In our previous post, we outlined the basic concept of consolidation. At the end of the day, consolidation is really about addition – adding in balancing entries. But things can get complicated quickly. Here are some of the complexities we see regularly:
1. Scaling Up to Multiple Systems
On purpose, we’ve used a simplified example. In reality, it’s rare to have such a simple situation. As companies grow, structures get complex, and multiple levels of consolidation must occur. While some people stick with an Excel solution as long as possible, it just isn’t trustworthy. Often, when people “upgrade” from Excel to a real system, they discover that what they thought was working, wasn’t.
2. Setting Up Intercompany Costs
In our example, widgets were sold at the same price to outside wholesalers and the company-owned retailer. But life is rarely so simple. There are all kinds of reasons management may want different intercompany prices. Some we’ve heard include:
- The effort it takes to sell to a related company is much less then the effort it takes to sell to an outside party. The price should reflect that.
- We can’t let those guys know our costs. If the sales guys in division X knew the cost, they’d undercut our prices.
- Everyone here gets paid based on margin. We have to set reasonable margins around the organization to keep compensation in check.
If you’re operating within one country, you have a fair amount of leverage (with some restrictions – talk to your tax guys) on allocating your profit. When your entities are in different countries, things get more complicated. Every government in the world wants to collect more tax. Any costs you set between companies need to be justified. If your manufacturing plant in Mexico charges too little to the U.S., the Mexican government is going to want to know why.

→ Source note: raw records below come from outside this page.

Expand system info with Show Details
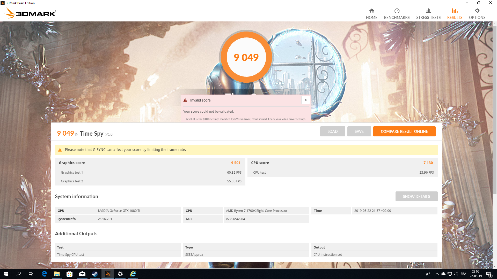497x279 pixels. click(x=416, y=197)
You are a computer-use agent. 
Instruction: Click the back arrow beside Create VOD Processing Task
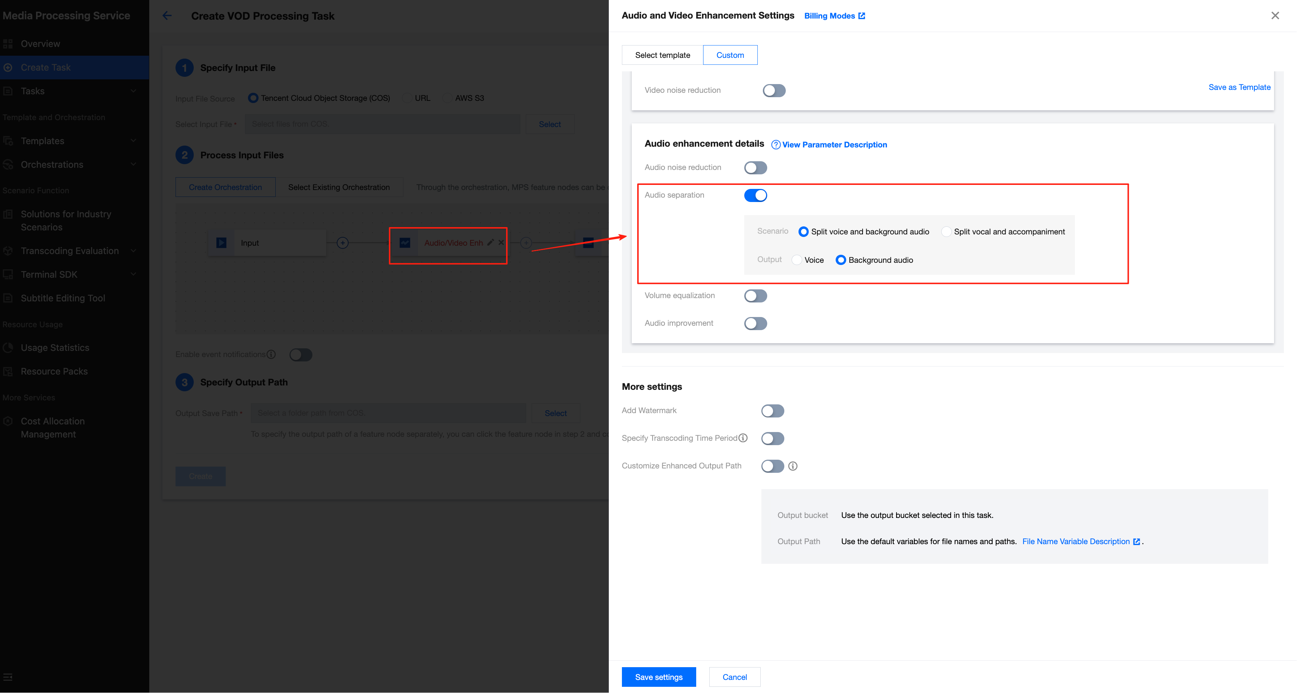(x=167, y=16)
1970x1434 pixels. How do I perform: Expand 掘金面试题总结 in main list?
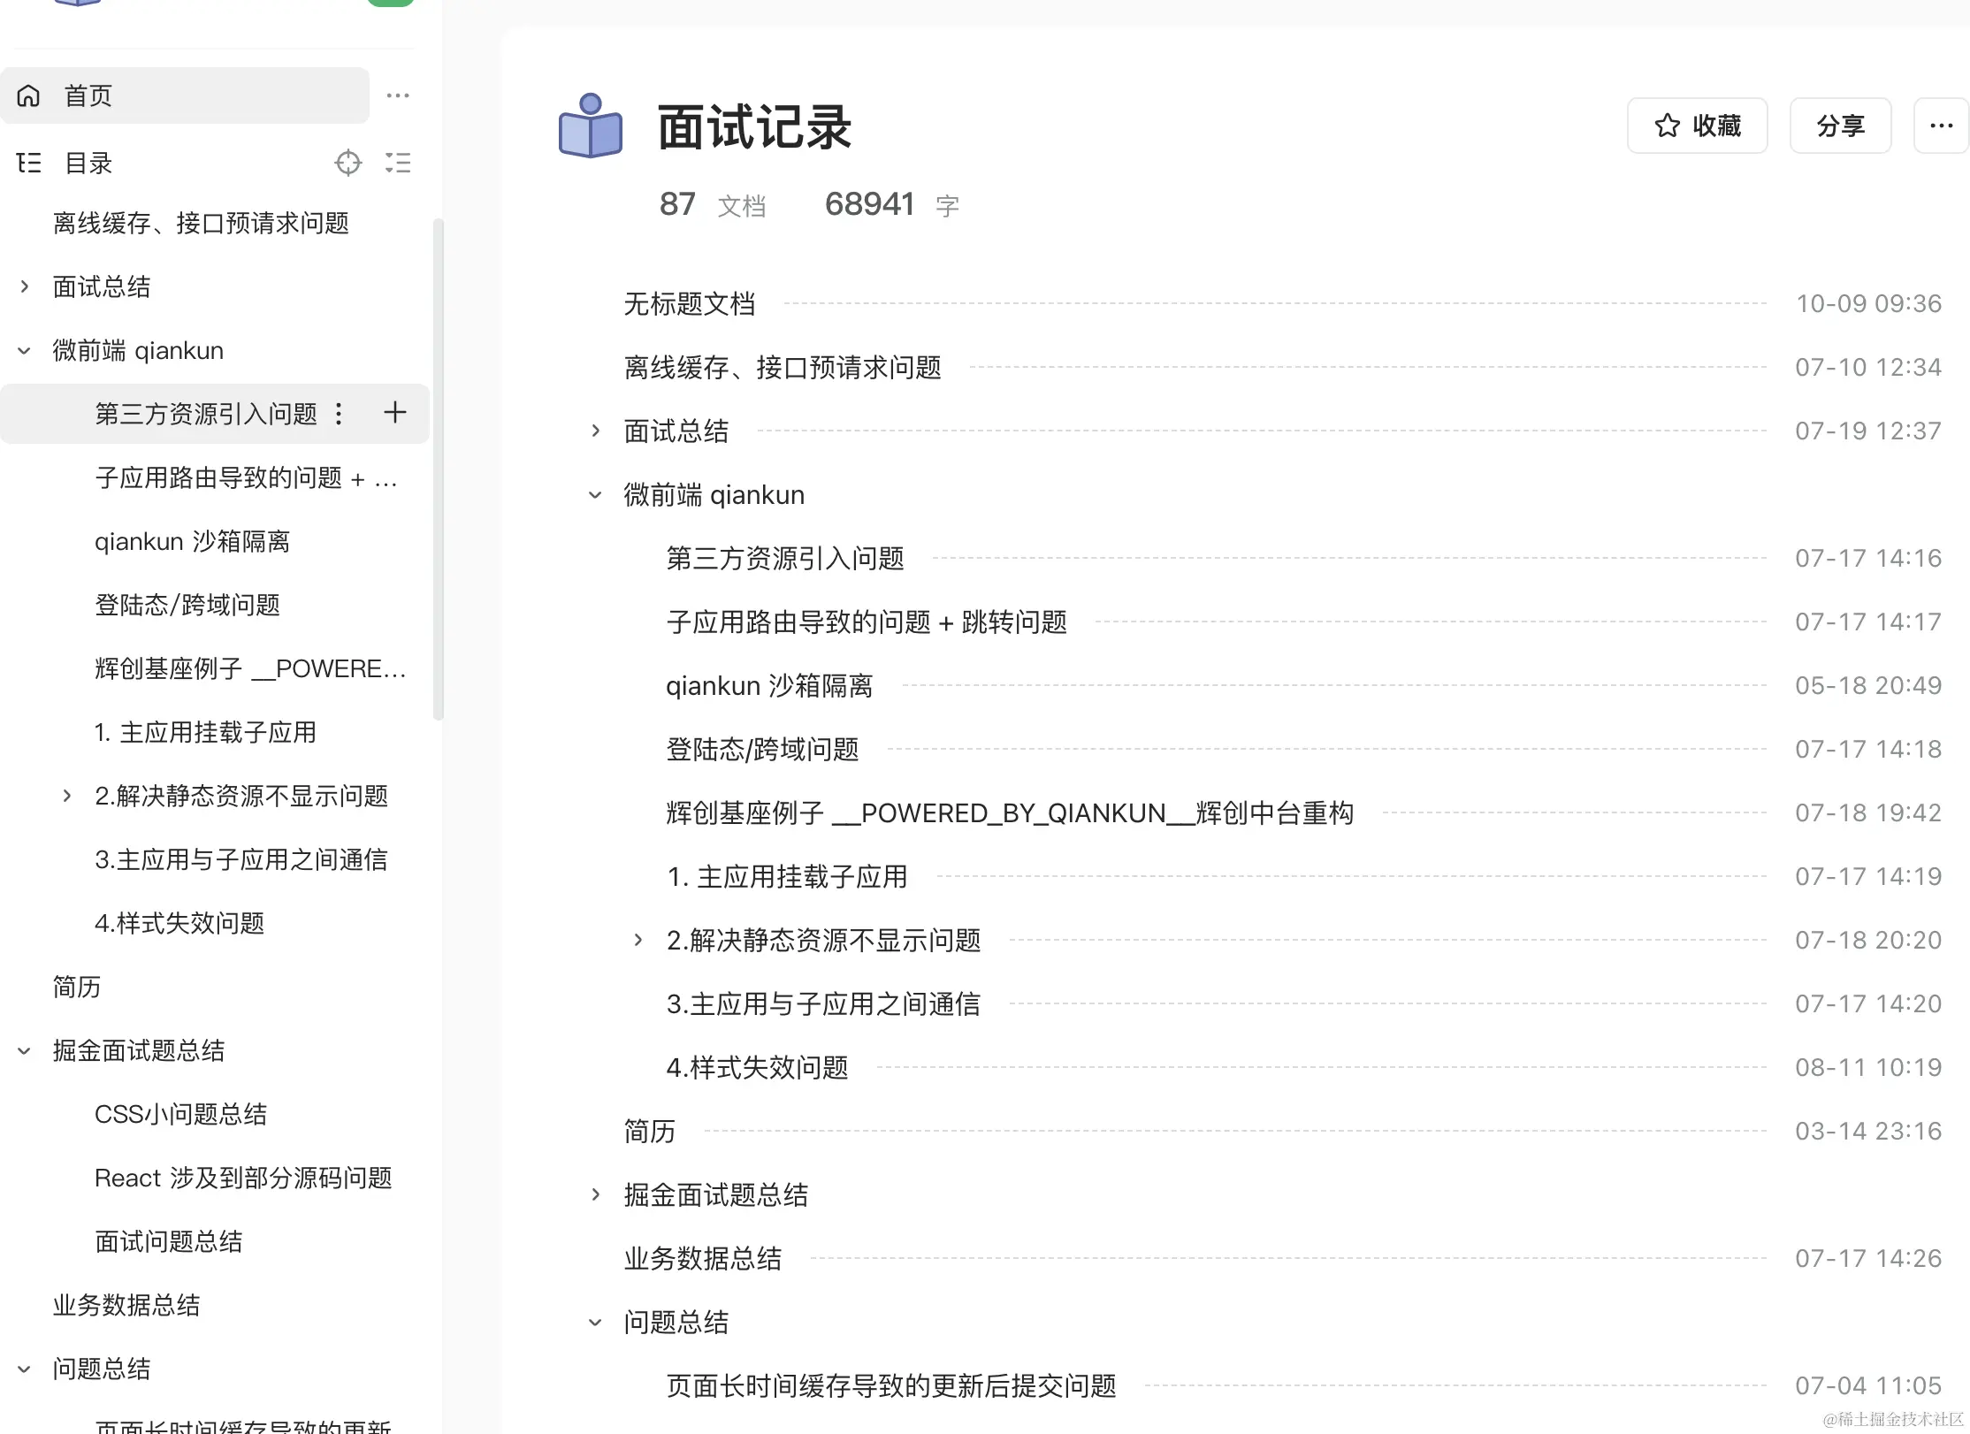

In these situations, you often need to maintain two sets of books – one for tax and one for management.
3. Currency Issues
Currency issues (the subject of an upcoming post in this series) are complex even when you aren’t consolidating. When you are consolidating, they’re even worse. If manufacturing sells to retail, what currency do you use for that transaction? How do you track the value over time? This topic deserves its own post. Stay tuned.
4. How Much Money Do Your Divisions Make?
Companies go through consolidation because outsiders don’t care about all your inter-company back and forth. They only care about the net revenue you earn from customers, not coworkers.
While simple eliminations can create a consolidated view, they don’t help you determine how much money each division really made. To figure that out, it’s not enough to eliminate entries, you also need to allocate costs. Let’s demonstrate with our earlier example:
We assumed a $2.00 cost per widget. Manufacturing charged the retail division $5.00 per widget. Is this fair? Should manufacturing get all the credit? Or should it be split differently? Which divisions should assume which portion of the costs?
5. Partial Ownership and Joint Ventures
So far in our examples, we’ve pretended that all our companies are owned fully by the same entity. This isn’t always the case. How do you consolidate with partial ownership or complex joint ventures?